SHORT EXERCISE:
Carry on the essay about a son's years in childcare and structured summer classes, picking up right after its final sentence.

SELECTION:
Structureless Summer

My son is now nine years old. Ever since he was three months old I have been entrusting his care to, well, basically strangers. It started with a lovely Nepalese woman who I handed him over to when he was three months old. Three months old. It should be illegal. But I had exhausted my three months off from work and it was time to go back. After Aunty Chandani’s he had a brief time with a woman in our neighborhood who everyone at work was using (and still does). This was just before he started preschool on his second birthday. We were freaked leaving him there. He did not yet know how to drink from a cup and was still in pull ups. Then on to kindergarten. We were absolutely certain that he would get lost on the campus which, today we consider to be pretty small. And through it all, he has survived. Survived and thrived. He is always the youngest in his class being a late December baby. He has spent every summer in a structured summer school environment. Taking academic classes and fun classes. But always taking classes.

INFORMATION SHOWN:

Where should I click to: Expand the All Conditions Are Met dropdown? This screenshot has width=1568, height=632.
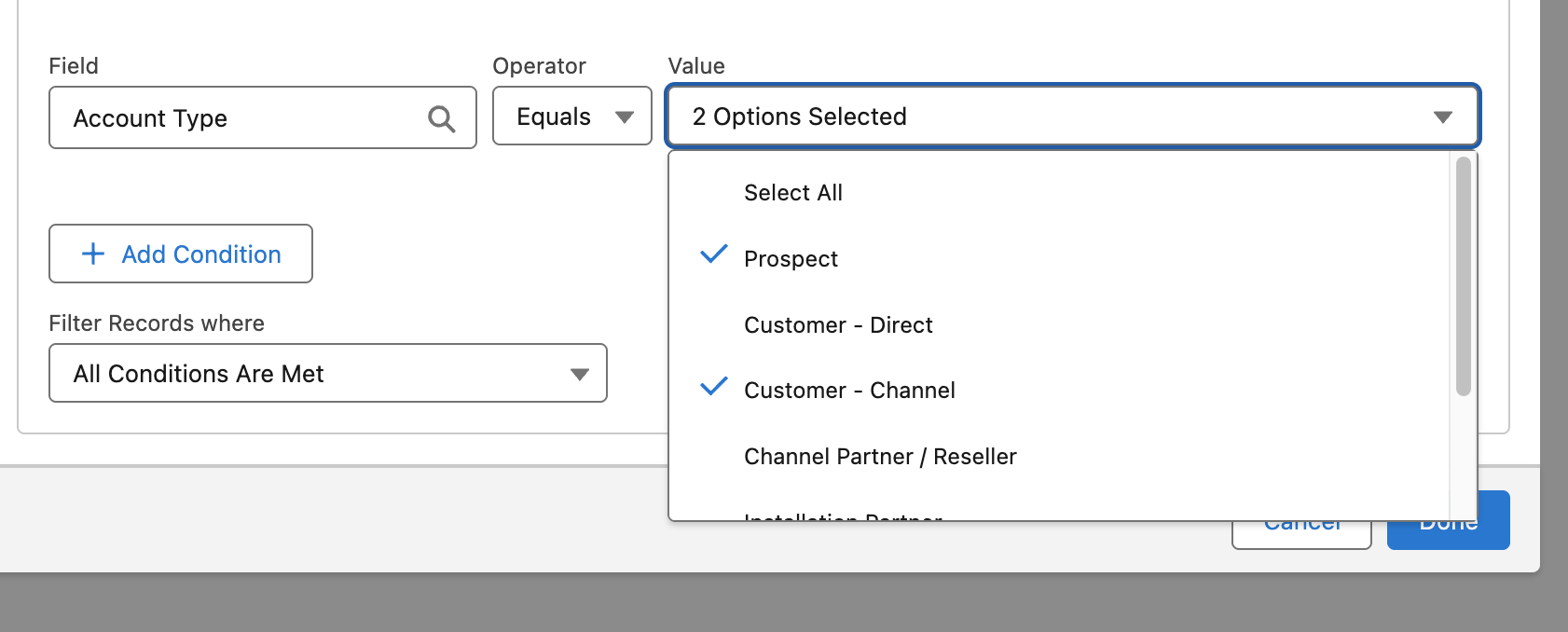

FINAL RESULT:
And really it is our fault that he has had this truly alternate experience than I had when I was growing up. Back then in the suburbs of NY we knew all our neighbors. Almost everyone had kids that were close to my age. We got together all time and rode our bikes up and down the street. We went over to each other’s houses. Our parents hung out. There were front yards, backyards, basements and plenty of sidewalks. We swam in each other’s pools. I was on my friend’s gym set with him when Elvis died. We were unsure exactly who he was. Space. Pets. Friends. My son lacks much of this. This situation is partially due to our small living space (one bedroom apartment in Makiki). It is partially due to the fact that we work a lot. Sometimes we work on weekends. These are poor excuses for the state of my son’s life. I am trying to fix it.

Recently we purged and organized and created a loft bed with plenty of storage for my son. We have mostly gotten rid of the unsightly plastic storage containers. And the one bedroom is looking kind of nice. So we are having a sleepover this weekend. An actual kid from my son’s class will be at our house where the three of us can’t get out of each other’s way. So four should be fun. No, I mean it. Not even being sarcastic.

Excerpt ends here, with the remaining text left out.